[Stored items]
[Start of section]

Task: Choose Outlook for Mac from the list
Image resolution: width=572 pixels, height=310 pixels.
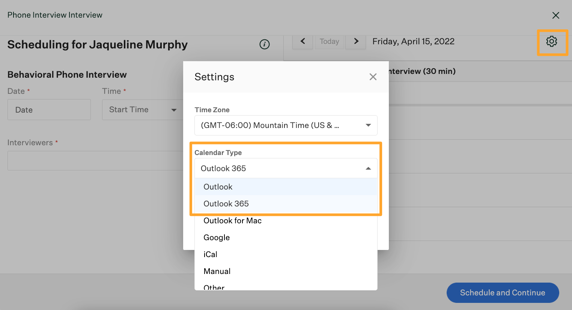Action: click(232, 220)
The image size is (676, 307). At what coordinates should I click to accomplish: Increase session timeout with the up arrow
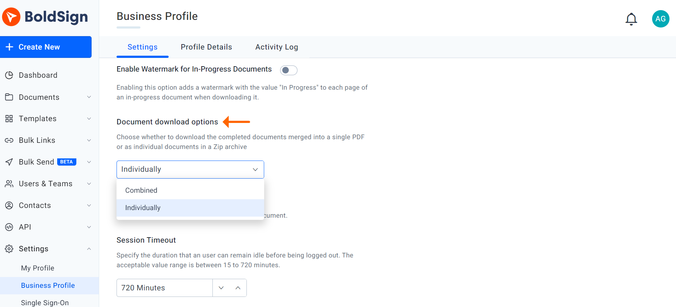pos(238,288)
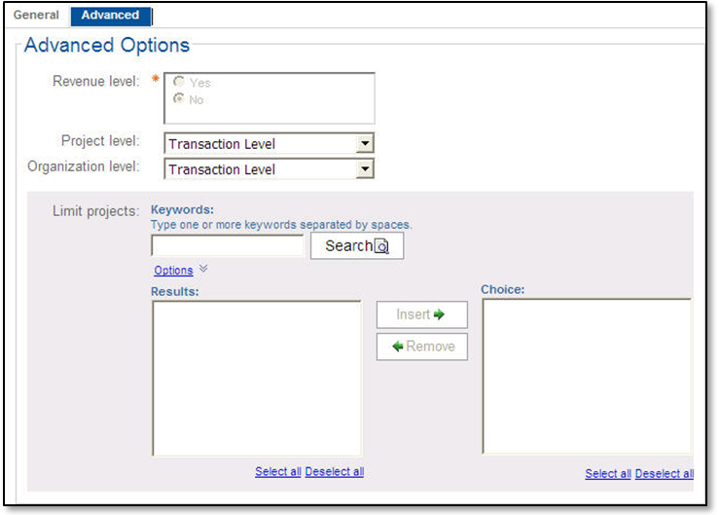Click the Advanced Options heading
The width and height of the screenshot is (719, 515).
(107, 46)
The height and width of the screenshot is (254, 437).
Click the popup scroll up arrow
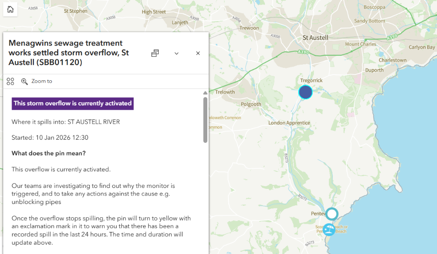[x=205, y=93]
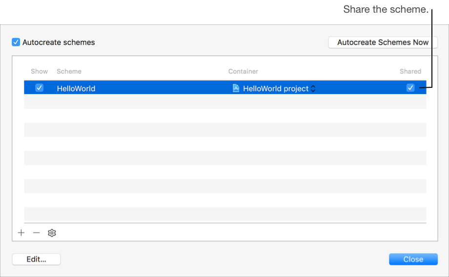Click the Container column header
The image size is (449, 277).
pos(243,71)
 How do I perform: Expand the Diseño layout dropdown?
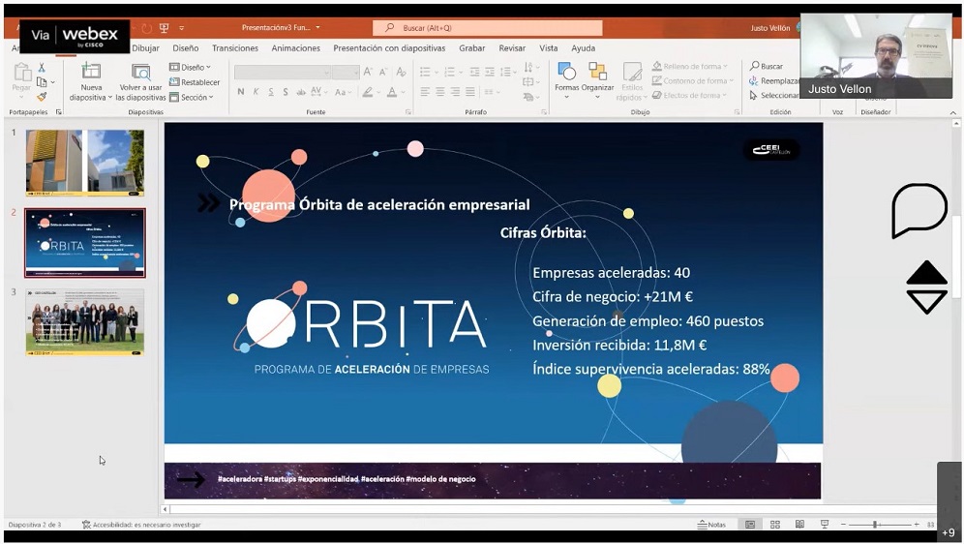click(x=190, y=68)
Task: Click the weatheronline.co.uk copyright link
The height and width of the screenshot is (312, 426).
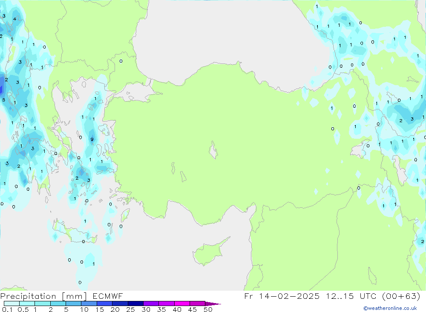Action: [x=390, y=308]
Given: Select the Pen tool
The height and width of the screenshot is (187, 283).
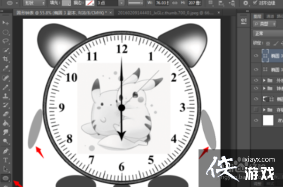Looking at the screenshot, I should tap(6, 151).
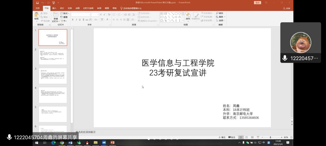326x146 pixels.
Task: Toggle the Comments (批注) pane in status bar
Action: 232,137
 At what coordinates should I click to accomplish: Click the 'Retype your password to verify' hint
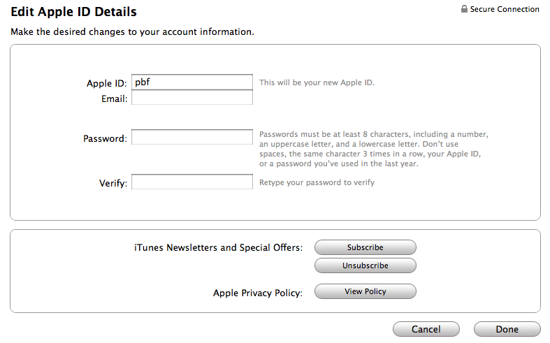click(317, 182)
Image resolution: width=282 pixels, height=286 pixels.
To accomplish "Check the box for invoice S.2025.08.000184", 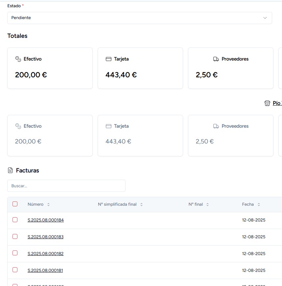I will click(x=15, y=220).
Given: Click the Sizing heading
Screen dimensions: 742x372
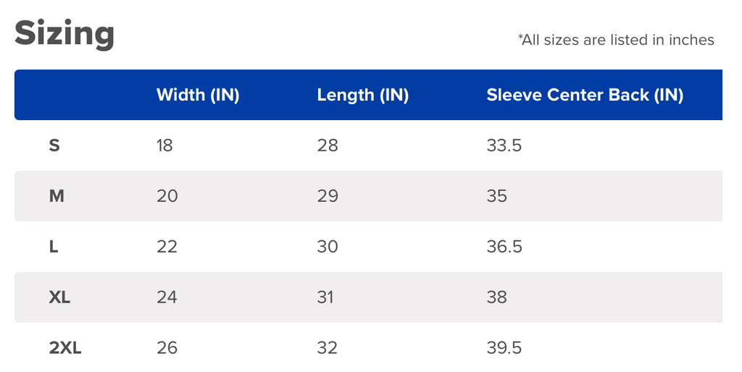Looking at the screenshot, I should (64, 35).
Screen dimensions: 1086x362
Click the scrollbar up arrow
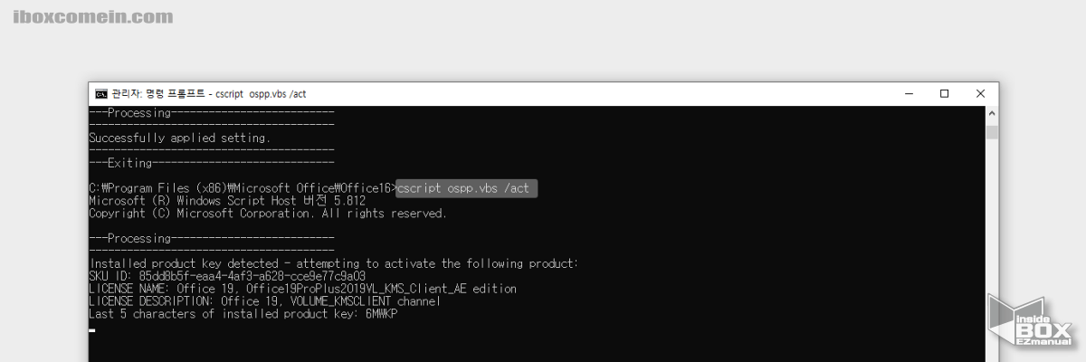(x=992, y=114)
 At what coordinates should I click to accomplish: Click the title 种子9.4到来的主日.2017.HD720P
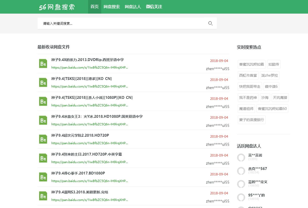[86, 154]
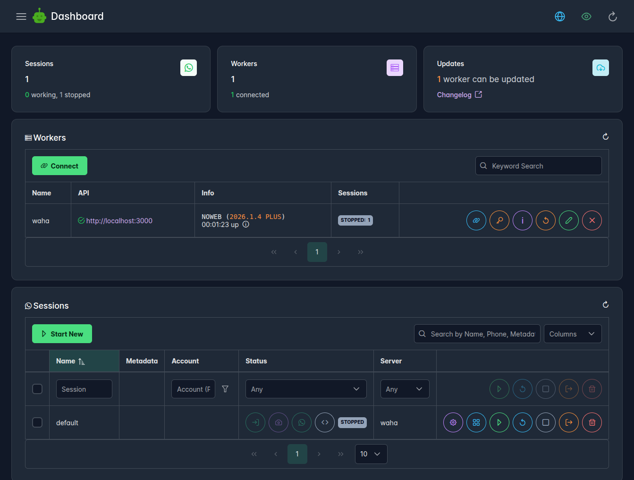Select the checkbox next to default session

(x=37, y=422)
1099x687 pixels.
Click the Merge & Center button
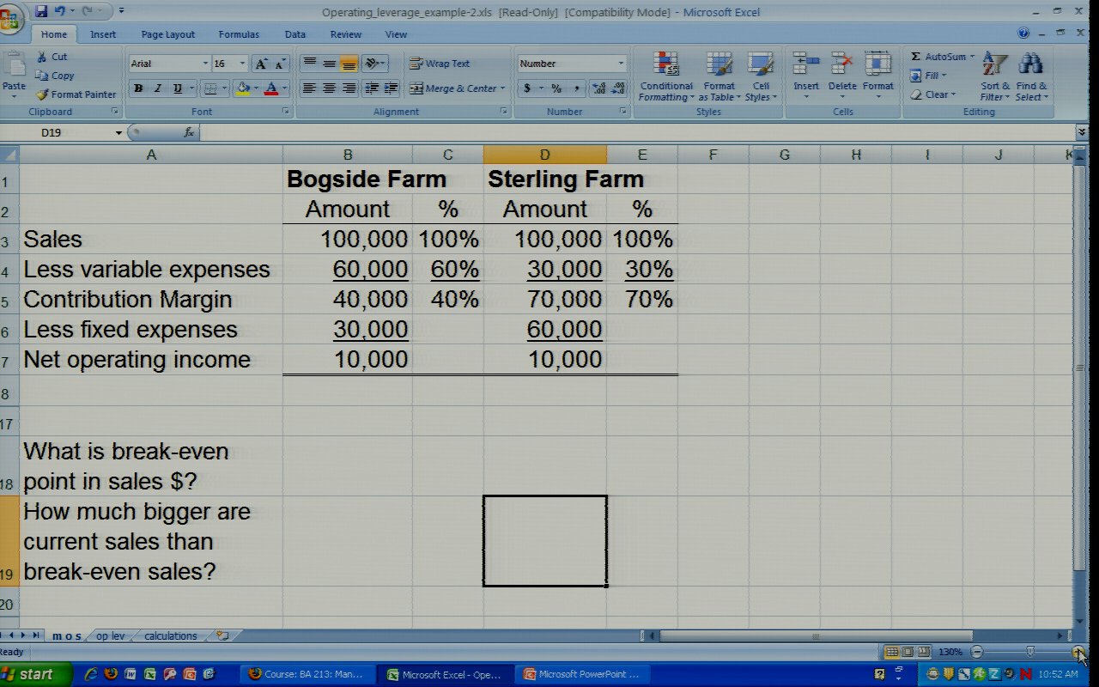pos(452,88)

[End of section]

THE PROBLEM:
Quote word for word only the lines above from the one containing "How do I perform: Expand" through the one containing "Given: Select the Pen tool". Pictures stay out of your copy.

ANSWER BELOW:
 How do I perform: Expand the Diseño layout dropdown?
click(x=190, y=68)
Task: Click the weatheronline.co.uk copyright link
The height and width of the screenshot is (312, 426).
Action: [x=390, y=308]
Given: Select the Pen tool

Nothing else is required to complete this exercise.